In the earlier, recent appellate ruling, Chief Justice Lord Lane had declared the legal theory that a man could not rape his own wife to be an “anachronistic and offensive fiction,” adding: “A rapist remains a rapist and is subject to the criminal law, irrespective of his relationship with his victim.”

After the Wednesday announcement in the ornate House of Lords, supporters of Women Against Rape broke into cheers in the public gallery and were evicted. Later, the group’s spokeswoman, Claire Glasman, declared: “This is a fantastic day for women everywhere. The law lords have finally nailed a legal lie, which has somehow survived for nearly three centuries.

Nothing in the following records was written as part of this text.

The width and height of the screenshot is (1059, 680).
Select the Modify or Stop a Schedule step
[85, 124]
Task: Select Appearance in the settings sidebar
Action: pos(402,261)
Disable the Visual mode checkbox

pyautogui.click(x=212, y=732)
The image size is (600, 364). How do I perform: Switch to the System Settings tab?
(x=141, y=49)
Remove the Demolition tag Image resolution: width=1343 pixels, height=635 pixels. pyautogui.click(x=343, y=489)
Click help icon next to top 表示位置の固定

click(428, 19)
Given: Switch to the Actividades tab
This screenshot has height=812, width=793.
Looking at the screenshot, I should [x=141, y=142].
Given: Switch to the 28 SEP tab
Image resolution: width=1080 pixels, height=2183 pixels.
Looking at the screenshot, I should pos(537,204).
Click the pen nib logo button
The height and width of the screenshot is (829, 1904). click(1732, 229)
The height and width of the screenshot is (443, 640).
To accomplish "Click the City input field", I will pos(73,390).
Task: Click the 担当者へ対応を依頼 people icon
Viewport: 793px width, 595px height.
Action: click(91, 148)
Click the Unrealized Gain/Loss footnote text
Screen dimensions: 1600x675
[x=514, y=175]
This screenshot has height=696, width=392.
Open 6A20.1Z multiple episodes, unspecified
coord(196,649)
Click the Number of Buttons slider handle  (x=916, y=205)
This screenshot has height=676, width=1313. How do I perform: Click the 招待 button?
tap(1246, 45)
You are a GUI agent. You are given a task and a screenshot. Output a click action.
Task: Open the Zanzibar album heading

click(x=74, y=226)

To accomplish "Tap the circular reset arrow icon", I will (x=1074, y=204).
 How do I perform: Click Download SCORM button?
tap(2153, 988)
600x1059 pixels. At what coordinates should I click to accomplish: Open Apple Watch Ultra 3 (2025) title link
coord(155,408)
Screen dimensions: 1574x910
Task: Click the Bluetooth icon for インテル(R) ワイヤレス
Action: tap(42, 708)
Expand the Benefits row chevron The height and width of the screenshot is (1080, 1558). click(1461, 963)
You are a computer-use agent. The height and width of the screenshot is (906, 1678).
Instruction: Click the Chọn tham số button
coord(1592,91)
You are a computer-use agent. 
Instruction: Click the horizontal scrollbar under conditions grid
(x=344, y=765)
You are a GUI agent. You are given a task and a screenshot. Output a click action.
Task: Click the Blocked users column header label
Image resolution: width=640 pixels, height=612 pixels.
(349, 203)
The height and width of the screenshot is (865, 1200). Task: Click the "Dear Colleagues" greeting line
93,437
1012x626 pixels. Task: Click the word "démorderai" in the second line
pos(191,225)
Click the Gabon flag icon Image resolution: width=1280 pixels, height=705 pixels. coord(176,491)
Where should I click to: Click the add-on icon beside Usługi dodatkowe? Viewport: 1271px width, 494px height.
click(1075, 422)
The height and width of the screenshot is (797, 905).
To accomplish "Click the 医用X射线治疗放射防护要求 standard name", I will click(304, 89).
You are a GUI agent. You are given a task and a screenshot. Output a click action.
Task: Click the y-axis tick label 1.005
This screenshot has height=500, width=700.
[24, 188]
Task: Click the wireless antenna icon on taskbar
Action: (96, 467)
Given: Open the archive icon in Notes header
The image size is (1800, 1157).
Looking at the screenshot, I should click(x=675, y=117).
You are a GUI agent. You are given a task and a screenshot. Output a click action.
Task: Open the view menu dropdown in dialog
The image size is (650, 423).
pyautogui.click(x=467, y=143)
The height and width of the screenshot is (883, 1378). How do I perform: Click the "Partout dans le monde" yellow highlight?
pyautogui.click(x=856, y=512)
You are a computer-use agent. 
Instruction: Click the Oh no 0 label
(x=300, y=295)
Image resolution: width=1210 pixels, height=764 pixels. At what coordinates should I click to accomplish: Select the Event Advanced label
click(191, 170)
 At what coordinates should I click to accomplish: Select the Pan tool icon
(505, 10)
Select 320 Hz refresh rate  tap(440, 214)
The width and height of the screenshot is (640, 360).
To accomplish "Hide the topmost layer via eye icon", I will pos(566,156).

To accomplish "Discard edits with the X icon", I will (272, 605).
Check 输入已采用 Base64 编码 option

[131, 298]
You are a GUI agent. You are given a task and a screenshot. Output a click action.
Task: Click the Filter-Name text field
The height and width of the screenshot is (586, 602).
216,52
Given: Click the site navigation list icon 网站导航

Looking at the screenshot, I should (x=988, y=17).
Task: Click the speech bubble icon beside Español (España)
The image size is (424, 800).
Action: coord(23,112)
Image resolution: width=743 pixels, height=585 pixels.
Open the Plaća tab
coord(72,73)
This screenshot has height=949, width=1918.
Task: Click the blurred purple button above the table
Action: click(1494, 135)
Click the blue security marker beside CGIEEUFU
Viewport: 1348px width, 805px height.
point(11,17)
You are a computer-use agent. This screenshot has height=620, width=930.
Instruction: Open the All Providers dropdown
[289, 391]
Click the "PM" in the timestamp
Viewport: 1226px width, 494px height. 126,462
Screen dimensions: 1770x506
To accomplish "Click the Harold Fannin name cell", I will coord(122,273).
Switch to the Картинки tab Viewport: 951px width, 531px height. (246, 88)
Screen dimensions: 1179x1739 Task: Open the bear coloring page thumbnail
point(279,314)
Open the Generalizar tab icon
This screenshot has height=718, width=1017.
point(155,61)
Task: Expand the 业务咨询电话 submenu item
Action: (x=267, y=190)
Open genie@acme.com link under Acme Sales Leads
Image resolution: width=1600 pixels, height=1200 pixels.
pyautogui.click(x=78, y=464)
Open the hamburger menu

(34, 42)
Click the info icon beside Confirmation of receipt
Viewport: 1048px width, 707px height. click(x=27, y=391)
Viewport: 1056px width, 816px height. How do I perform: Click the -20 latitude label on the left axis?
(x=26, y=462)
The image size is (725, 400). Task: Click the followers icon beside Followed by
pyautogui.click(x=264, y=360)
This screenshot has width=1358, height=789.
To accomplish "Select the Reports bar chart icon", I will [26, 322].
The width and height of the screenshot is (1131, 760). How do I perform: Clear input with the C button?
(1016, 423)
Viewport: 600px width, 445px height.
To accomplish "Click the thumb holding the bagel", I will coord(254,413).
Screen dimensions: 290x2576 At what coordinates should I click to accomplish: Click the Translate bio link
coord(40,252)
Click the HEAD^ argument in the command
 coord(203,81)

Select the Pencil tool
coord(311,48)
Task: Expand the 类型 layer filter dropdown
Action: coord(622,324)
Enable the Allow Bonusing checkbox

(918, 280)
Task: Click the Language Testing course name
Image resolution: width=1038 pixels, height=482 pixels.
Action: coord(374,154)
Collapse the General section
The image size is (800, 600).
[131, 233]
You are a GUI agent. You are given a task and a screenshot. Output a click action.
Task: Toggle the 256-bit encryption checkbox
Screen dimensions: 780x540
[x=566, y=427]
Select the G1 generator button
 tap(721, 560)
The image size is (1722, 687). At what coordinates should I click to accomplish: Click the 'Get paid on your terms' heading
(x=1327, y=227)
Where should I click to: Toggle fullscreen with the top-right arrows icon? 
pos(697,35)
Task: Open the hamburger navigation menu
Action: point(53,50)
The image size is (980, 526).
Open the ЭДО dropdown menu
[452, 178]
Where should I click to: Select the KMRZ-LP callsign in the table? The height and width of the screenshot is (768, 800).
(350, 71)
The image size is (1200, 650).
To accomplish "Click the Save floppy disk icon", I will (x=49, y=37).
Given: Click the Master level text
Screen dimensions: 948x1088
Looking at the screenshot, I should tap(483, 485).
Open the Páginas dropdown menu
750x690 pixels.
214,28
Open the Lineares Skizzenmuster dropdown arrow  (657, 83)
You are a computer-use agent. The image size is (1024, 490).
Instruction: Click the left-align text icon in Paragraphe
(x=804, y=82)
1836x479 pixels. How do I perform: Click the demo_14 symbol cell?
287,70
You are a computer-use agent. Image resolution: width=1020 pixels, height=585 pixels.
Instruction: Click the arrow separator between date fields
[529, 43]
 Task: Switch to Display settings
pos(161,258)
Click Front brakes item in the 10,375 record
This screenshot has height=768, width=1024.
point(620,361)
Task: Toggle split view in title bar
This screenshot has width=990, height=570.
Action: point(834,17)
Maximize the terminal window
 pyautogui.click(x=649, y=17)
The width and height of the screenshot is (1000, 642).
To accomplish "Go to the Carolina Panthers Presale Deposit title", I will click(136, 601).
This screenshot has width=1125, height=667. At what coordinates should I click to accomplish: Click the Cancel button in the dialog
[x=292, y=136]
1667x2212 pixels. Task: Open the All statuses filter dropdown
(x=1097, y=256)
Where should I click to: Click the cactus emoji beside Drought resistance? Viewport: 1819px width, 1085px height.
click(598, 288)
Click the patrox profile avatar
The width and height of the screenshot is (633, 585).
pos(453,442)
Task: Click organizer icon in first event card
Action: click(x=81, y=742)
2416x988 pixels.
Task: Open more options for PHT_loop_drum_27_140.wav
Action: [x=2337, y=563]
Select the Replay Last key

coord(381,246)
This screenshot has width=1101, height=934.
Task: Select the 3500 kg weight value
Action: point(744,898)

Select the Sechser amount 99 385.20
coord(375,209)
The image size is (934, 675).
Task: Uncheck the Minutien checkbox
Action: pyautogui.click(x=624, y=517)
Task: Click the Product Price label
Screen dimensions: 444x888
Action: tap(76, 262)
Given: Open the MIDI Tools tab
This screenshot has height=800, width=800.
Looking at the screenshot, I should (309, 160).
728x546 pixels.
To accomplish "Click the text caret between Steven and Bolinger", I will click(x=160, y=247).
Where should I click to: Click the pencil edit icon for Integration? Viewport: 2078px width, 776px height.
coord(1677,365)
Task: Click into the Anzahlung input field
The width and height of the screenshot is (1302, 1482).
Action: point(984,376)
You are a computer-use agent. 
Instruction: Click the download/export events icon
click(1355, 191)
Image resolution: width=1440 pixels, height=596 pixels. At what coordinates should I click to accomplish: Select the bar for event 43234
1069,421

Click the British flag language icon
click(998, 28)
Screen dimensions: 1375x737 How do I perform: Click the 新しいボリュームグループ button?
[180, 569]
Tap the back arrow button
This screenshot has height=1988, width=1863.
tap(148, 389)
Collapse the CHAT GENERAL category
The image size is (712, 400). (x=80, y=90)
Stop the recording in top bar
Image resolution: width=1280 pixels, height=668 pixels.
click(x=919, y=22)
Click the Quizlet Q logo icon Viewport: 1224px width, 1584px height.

“This is really a step towards valuing women’s rights and making it clear legally that women have the right to say no to sex, even if they are married,” she said. “It overturns 250 years of legal sexual slavery, which has been based not on a court case but on an 18th-Century judge’s decision that a husband could not rape his wife.”

She estimated that 15 to 20 similar cases “have been frozen in the pipeline awaiting today’s decision. Those cases will now be able to go to court.”

Another group spokeswoman, Anne Neale, added: “We’re absolutely delighted that the law lords have finally brought themselves and the law in respect to rape in marriage into the 20th Century. We have been campaigning for this since 1977.”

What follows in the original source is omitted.